Jack Thompson, a Lowell, MA-based Pokémon Go player, theorized that pokéstops and gyms are plentiful in affluent areas but not lower income ones because those who crowdsourced locations tended to be higher-income and more educated — and less likely to venture into poorer neighborhoods.
"Ingress crowdsourced its areas of interest from its players, but its players weren't diverse and crowdsourcing is only as representative as the crowd doing the sourcing,” said Thompson, who dabbled in Ingress. “So instead of a representative map, you get a map drawn, basically, by people with smartphones, tech knowledge, and spare time - high school kids, college students, nerds, and people with desk jobs.”
But Pokemon Go, which is more user-friendly and based on a massively popular franchise, is a more universal phenomenon.
“Pokemon Go has far broader reach - privileged people supplying data to a game for other privileged people is an insular experience, but privileged people supplying data to a game for everybody means the maps don't line up,” Thompson said.
Obviously, income and race are distinct, so we cannot draw a direct connection from the spending habits of Ingress players to the racial demographics of cities, but it is clear that, as Ingress locations came from crowdsourcing and many majority black neighborhoods have relatively few Ingress locations, most of the players were not spending much time in those neighborhoods.

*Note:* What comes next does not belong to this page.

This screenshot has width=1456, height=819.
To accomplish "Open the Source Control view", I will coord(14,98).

A 2015 Pew poll shows that gaming crosses demographic lines among young people. But Mark Anthony Neal, professor of African and African American Studies at Duke University, pointed out, “Just because someone is black, it doesn’t mean they are living in a black place. If you are talking about young people you are maybe talking about college campuses, or young black folks living and working in much more diverse places. When you talk about gamers, it also gets to questions about leisure, who are folks that have the time... Working class, working poor, they do not have the time.” And studies have shown that poor black people are more likely to live among other poor people than are poor white people.

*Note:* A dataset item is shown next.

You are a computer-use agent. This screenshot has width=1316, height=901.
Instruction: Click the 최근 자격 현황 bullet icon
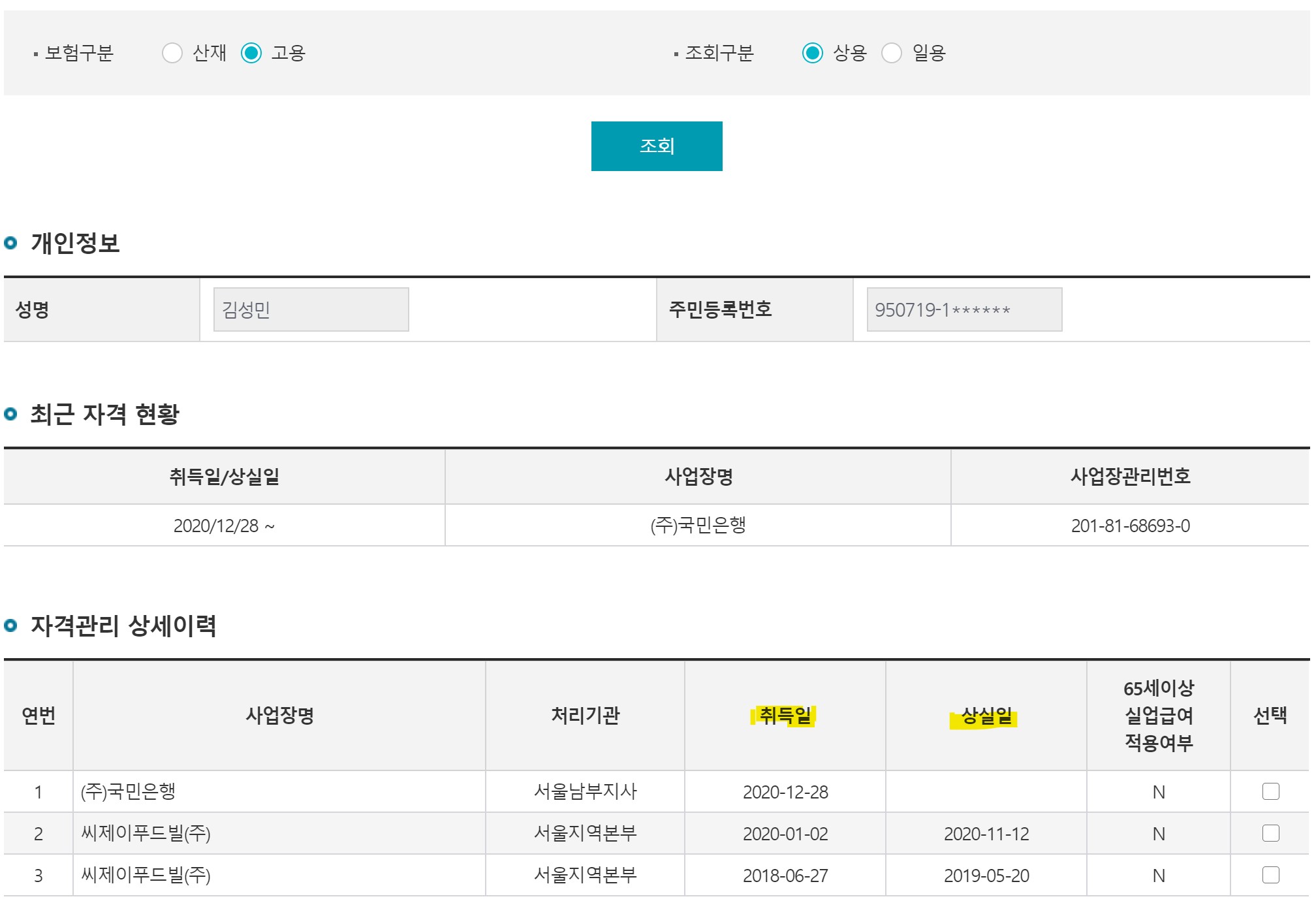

Network effects, which can reinforce racial segregation, were a major force behind the spread of Ingress; some 11 percent of players received their access codes from friends.
“People are living in very segregated places, so it would not be surprising that a game like this would reproduce those separations,” said Neal.
Those who live among dense pokéstops and gyms can earn more experience points, collect more items, and take and defend gyms. Collecting items without pokéstops is possible via in-game purchases, but players in pokéstop-plentiful areas need not spend any money on the game at all.
And this is not the only way Pokémon Go might play differently for minorities than it does for white people: multiple black players have worried that they will face racial profiling while wandering in circles playing the game. The two issues may feed each other. “I could imagine some instances where young black men would see where the object is and decide not to go,” said Neal.
Though Pokémon Go locations and Ingress locations are closely related, it is unclear if they are an exact one-to-one match. Niantic did not respond to our questions about the diversity of pokéstop locations.
“It’s an early stage. As the game develops, these issues will be explored,” said Neal. “There's an opportunity to create better relationships across race and class.”
CORRECTION: This article has been corrected with maps that include all Ingress portals, not just the claimed portals. These new maps show increased disparities in the outer boroughs of New York City, but fewer disparities in Detroit. Jeff Lundberg and Craig Hennigan, two Detroit-based Ingress players, alerted us to the issue.